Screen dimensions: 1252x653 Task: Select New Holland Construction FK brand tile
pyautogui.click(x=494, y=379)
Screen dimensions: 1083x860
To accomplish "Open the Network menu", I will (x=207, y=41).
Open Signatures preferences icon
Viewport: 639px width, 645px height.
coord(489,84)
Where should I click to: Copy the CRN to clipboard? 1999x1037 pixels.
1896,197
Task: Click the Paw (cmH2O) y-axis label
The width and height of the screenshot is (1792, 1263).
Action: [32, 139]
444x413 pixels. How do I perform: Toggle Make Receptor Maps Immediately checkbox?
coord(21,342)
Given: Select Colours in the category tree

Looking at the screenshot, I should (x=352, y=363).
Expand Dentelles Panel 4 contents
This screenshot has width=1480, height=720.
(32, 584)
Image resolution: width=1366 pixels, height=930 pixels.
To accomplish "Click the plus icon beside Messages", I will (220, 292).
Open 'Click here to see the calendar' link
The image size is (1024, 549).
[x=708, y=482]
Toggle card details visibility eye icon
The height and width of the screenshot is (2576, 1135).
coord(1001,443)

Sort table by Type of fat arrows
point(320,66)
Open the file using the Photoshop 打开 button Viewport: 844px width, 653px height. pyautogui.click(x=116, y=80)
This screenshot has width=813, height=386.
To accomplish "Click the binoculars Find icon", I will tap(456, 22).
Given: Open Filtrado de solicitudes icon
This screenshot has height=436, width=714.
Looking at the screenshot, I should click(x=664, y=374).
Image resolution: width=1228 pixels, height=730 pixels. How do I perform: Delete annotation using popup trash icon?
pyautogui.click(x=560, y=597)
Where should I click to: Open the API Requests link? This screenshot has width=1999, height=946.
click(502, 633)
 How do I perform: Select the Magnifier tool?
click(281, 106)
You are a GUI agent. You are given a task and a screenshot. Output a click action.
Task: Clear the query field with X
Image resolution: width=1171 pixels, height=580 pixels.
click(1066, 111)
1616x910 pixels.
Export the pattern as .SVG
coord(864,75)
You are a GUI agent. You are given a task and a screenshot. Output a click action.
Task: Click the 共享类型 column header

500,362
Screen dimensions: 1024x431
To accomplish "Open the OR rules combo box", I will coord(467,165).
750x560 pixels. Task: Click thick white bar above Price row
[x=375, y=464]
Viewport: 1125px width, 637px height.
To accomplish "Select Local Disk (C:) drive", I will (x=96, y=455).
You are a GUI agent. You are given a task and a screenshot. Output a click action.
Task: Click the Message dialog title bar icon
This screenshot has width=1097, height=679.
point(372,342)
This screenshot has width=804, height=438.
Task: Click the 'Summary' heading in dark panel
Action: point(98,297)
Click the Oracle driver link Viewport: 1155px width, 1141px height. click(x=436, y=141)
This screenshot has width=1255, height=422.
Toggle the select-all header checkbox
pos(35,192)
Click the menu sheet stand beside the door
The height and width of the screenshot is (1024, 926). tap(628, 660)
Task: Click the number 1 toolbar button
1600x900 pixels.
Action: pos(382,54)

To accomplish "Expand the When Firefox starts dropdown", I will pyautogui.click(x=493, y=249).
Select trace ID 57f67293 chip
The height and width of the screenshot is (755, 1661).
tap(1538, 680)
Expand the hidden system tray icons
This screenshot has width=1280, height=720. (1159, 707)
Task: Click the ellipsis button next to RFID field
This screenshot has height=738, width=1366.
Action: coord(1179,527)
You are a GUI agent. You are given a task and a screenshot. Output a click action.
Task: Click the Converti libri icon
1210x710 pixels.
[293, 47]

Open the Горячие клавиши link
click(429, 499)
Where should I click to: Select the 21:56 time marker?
################
_PROMPT_. Write out the lines above, starting at the line that contains "This screenshot has height=738, width=1366." and ending with the final line, and nothing else; copy them exactly.

_RESPONSE_.
This screenshot has height=738, width=1366.
Action: coord(1179,527)
You are a GUI agent. You are given a task and a screenshot. Output a click action.
Task: Click the Converti libri icon
1210x710 pixels.
[293, 47]

Open the Горячие клавиши link
click(429, 499)
Where should I click to: Select the 21:56 time marker?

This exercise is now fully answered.